October 10th, 2008 - 3:08 pm ICT by IANS  

Washington, Oct 10 (IANS) Three-quarters of the potential energy in the oil that you are paying for is wasted, much of it going right out of the tailpipe instead of powering your car.Now a Northwestern University-led research team has identified a promising new material that could transform a technology that cools and heats car seats — thermoelectrics — into one that also efficiently converts waste heat into electricity to help improve gas mileage.

“We cannot explain this 100 percent, but it gives us a new mechanism — and probably new science — to focus on as we try to raise the efficiency of thermoelectrics,” said Mercouri G. Kanatzidis, chemistry professor at the Weinberg College of Arts and Sciences and the paper’s co-author.

Researchers discovered that adding two metals, antimony and lead, to the well-known semiconductor lead-telluride, produces a thermoelectric material that is more efficient at high temperatures than existing materials, according to a Northwestern press release.

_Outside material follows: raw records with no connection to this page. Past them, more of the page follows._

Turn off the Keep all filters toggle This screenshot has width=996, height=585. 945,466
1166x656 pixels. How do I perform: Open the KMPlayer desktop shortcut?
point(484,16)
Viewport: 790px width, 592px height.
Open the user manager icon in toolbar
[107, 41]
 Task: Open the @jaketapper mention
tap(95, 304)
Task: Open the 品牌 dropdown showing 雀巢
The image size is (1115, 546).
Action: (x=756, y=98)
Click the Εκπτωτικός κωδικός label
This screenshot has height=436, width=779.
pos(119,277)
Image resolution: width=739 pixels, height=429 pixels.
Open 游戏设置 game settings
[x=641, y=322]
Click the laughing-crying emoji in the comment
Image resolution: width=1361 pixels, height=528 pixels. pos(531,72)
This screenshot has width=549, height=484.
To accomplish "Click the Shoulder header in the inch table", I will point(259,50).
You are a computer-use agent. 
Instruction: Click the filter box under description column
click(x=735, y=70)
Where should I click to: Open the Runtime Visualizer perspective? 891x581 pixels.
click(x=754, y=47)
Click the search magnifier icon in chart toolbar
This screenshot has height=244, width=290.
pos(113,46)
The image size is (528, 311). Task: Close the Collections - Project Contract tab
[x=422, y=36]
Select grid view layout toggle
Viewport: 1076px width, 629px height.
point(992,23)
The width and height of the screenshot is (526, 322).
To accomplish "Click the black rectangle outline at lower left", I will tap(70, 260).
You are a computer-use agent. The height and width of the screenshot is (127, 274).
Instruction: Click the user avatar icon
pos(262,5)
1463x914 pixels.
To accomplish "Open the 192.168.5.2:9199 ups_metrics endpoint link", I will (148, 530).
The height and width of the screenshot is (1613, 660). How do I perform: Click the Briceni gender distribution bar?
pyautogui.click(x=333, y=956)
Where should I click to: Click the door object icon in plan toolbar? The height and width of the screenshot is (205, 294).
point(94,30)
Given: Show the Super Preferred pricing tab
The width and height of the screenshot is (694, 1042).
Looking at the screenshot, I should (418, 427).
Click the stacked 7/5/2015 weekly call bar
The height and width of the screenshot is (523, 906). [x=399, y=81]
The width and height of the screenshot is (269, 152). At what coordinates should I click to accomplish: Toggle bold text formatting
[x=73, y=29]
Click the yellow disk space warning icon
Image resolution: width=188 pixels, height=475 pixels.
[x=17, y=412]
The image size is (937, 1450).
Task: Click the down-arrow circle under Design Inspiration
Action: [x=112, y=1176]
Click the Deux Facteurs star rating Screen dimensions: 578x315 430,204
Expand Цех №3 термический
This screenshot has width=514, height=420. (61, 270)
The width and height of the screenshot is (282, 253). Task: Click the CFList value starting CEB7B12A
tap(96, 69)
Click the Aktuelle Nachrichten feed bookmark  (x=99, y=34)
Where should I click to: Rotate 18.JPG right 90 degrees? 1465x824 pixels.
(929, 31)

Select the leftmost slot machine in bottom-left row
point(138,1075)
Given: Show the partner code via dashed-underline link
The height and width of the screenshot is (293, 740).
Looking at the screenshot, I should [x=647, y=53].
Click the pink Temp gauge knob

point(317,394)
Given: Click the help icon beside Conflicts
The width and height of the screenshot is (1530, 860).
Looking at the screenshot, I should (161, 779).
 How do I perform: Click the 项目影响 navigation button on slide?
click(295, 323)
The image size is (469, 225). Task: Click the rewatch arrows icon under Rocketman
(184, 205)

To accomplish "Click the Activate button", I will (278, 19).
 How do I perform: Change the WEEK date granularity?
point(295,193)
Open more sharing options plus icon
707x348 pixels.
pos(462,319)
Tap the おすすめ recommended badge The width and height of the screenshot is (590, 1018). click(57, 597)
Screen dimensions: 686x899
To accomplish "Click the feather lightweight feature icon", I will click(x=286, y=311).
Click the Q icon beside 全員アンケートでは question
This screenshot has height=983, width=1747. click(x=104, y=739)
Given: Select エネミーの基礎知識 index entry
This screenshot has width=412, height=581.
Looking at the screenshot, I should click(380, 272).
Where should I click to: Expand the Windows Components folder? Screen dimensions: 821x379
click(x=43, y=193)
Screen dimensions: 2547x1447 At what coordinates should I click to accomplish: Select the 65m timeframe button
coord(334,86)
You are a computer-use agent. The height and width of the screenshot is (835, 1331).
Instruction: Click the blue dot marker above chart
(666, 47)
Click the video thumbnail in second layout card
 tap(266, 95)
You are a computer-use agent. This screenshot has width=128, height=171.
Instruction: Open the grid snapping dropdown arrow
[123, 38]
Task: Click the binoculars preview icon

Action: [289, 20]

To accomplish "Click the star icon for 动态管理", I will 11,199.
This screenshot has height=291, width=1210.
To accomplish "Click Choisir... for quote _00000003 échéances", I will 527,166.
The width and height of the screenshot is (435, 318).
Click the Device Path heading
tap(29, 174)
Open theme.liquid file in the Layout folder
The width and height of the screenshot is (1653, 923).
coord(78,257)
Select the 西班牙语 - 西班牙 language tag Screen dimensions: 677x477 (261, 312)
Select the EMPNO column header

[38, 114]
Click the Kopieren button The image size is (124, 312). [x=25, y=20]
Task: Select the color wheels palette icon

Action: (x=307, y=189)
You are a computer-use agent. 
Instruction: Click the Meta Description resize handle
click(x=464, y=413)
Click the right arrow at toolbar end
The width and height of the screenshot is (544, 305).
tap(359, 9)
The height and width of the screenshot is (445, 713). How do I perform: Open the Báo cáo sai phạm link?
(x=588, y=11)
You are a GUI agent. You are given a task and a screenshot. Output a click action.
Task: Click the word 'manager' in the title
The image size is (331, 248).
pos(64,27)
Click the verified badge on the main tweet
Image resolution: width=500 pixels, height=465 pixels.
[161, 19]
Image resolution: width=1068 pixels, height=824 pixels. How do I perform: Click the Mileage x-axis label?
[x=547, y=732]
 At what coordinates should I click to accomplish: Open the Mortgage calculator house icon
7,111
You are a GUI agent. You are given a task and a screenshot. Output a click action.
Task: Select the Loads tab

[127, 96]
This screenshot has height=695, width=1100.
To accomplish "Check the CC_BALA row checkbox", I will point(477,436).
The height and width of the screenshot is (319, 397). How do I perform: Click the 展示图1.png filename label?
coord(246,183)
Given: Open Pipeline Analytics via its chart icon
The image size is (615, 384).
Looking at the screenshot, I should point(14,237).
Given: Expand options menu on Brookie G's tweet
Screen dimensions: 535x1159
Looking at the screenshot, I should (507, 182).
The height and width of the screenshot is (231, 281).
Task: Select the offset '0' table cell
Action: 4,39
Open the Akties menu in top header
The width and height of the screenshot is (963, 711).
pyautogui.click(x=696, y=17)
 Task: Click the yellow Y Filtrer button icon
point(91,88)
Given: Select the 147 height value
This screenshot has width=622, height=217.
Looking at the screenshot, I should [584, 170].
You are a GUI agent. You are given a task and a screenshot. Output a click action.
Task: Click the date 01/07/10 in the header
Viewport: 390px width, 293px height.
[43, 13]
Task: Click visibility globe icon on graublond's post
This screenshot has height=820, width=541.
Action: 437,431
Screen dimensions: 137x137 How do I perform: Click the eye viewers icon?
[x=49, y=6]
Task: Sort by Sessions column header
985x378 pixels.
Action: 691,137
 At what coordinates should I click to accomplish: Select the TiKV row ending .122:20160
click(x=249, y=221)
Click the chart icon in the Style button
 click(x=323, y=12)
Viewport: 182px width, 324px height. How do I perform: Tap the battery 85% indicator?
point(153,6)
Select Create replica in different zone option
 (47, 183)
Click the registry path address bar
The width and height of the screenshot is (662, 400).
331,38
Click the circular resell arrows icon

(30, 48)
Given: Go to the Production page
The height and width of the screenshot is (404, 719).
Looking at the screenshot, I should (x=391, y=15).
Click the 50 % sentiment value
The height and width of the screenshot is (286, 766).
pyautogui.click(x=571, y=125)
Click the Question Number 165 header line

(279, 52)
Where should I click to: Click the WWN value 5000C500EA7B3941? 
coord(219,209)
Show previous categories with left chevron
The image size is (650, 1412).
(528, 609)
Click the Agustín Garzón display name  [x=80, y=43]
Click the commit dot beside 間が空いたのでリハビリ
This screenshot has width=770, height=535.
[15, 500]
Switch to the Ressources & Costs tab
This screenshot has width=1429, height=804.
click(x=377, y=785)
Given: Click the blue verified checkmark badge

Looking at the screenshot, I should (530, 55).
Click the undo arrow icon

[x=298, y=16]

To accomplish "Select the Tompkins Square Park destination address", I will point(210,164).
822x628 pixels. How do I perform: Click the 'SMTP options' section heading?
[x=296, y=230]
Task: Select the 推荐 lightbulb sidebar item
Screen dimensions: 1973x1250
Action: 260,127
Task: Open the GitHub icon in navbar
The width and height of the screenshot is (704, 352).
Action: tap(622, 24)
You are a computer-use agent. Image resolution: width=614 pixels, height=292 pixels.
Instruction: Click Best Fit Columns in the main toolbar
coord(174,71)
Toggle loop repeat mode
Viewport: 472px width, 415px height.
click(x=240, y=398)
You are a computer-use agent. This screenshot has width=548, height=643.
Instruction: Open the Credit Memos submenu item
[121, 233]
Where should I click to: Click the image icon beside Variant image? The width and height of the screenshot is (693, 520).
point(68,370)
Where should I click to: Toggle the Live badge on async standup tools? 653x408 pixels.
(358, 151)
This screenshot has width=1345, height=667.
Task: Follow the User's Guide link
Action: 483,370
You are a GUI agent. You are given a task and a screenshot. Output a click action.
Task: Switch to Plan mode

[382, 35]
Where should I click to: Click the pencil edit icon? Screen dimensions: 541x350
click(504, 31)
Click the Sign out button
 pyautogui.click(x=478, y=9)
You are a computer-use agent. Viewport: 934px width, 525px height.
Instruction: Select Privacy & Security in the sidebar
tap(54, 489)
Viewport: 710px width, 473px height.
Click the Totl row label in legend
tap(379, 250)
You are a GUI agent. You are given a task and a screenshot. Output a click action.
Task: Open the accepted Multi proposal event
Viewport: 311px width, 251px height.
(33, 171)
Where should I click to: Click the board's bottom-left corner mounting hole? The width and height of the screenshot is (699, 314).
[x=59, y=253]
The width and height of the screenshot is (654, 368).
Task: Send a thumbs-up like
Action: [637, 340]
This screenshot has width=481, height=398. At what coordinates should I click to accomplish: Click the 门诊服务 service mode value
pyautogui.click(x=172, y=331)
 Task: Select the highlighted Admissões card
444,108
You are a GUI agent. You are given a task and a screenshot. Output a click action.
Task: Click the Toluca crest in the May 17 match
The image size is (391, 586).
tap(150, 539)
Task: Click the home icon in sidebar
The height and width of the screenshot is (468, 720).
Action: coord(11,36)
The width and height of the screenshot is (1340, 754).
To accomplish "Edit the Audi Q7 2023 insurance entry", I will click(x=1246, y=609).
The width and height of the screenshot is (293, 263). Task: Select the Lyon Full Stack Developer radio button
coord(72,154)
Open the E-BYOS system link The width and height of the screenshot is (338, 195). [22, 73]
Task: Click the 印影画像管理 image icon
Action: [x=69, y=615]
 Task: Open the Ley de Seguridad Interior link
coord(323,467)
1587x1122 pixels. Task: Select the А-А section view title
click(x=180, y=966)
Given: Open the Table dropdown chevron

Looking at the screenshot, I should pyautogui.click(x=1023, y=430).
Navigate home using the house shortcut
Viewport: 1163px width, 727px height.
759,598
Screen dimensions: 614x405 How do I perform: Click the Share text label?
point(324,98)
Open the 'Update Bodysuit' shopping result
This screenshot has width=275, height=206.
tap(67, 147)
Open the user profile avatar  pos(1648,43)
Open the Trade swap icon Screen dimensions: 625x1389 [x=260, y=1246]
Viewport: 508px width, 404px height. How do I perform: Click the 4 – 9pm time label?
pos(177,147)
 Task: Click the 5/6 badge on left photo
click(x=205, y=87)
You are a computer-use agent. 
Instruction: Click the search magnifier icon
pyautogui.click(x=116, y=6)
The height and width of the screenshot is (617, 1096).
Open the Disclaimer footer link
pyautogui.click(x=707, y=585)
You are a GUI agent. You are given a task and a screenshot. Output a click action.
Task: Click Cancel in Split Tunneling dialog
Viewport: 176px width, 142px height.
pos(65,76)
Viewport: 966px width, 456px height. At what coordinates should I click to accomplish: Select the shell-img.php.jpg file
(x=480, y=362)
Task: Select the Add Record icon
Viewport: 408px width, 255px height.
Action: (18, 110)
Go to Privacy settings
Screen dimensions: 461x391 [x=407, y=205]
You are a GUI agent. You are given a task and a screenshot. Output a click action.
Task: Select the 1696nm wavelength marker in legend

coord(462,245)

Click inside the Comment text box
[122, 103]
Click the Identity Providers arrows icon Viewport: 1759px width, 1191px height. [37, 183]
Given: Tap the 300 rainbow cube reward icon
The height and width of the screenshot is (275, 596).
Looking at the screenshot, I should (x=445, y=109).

Current thermoelectric technology is only used in niche markets, such as solid-state refrigeration and cooling, because the materials are not very efficient. With new materials and increased efficiency, devices based on thermoelectrics could find widespread use in the automotive industry, solar energy conversion and the conversion of waste heat from nuclear reactors, smokestacks and industrial equipment.

“It’s a big accomplishment to recover some of the heat or energy that would otherwise be lost and convert it into useful energy,” said Kanatzidis. “That’s what thermoelectrics can do, but we need to make them more efficient to really be practical.”

Thermoelectric materials are only five to six percent efficient today, but a new generation of materials based on recent discoveries including this one at Northwestern, could produce devices with 11 to 14 percent efficiency, said Kanatzidis. The long-term goal is to reach 20 percent.

The results were published online in Angewandte Chemie.